Collected data

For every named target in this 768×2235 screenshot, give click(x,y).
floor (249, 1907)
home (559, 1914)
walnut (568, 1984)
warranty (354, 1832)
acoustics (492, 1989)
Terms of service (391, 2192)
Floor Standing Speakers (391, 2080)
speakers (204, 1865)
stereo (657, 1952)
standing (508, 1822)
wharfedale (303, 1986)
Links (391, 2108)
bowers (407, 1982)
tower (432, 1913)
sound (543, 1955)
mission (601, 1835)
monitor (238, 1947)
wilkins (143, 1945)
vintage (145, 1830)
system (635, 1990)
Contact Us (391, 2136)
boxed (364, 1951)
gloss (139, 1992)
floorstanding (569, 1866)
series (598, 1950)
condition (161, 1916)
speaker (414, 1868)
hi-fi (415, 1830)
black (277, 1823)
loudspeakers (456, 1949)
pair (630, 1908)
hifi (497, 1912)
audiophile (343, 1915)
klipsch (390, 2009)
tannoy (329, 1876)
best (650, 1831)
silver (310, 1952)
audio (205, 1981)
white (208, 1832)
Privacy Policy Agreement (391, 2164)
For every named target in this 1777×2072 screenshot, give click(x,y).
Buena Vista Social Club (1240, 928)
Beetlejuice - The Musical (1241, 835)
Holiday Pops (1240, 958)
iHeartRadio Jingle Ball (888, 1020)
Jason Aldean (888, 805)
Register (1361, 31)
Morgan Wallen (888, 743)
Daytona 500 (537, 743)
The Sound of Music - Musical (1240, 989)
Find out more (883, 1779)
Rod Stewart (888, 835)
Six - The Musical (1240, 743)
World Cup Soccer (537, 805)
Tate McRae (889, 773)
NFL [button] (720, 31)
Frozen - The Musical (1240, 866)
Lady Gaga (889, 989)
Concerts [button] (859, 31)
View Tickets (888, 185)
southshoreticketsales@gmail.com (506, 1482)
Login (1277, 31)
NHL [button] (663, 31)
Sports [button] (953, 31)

- **YOUR TASK**
What you give back should be the lines from the one with "hi-fi (415, 1830)" to the end of the data, copied exactly, both ends included.

- **ANSWER BOX**
hi-fi (415, 1830)
black (277, 1823)
loudspeakers (456, 1949)
pair (630, 1908)
hifi (497, 1912)
audiophile (343, 1915)
klipsch (390, 2009)
tannoy (329, 1876)
best (650, 1831)
silver (310, 1952)
audio (205, 1981)
white (208, 1832)
Privacy Policy Agreement (391, 2164)
For every named target in this 1777×2072 screenshot, give click(x,y).
Buena Vista Social Club (1240, 928)
Beetlejuice - The Musical (1241, 835)
Holiday Pops (1240, 958)
iHeartRadio Jingle Ball (888, 1020)
Jason Aldean (888, 805)
Register (1361, 31)
Morgan Wallen (888, 743)
Daytona 500 (537, 743)
The Sound of Music - Musical (1240, 989)
Find out more (883, 1779)
Rod Stewart (888, 835)
Six - The Musical (1240, 743)
World Cup Soccer (537, 805)
Tate McRae (889, 773)
NFL [button] (720, 31)
Frozen - The Musical (1240, 866)
Lady Gaga (889, 989)
Concerts [button] (859, 31)
View Tickets (888, 185)
southshoreticketsales@gmail.com (506, 1482)
Login (1277, 31)
NHL [button] (663, 31)
Sports [button] (953, 31)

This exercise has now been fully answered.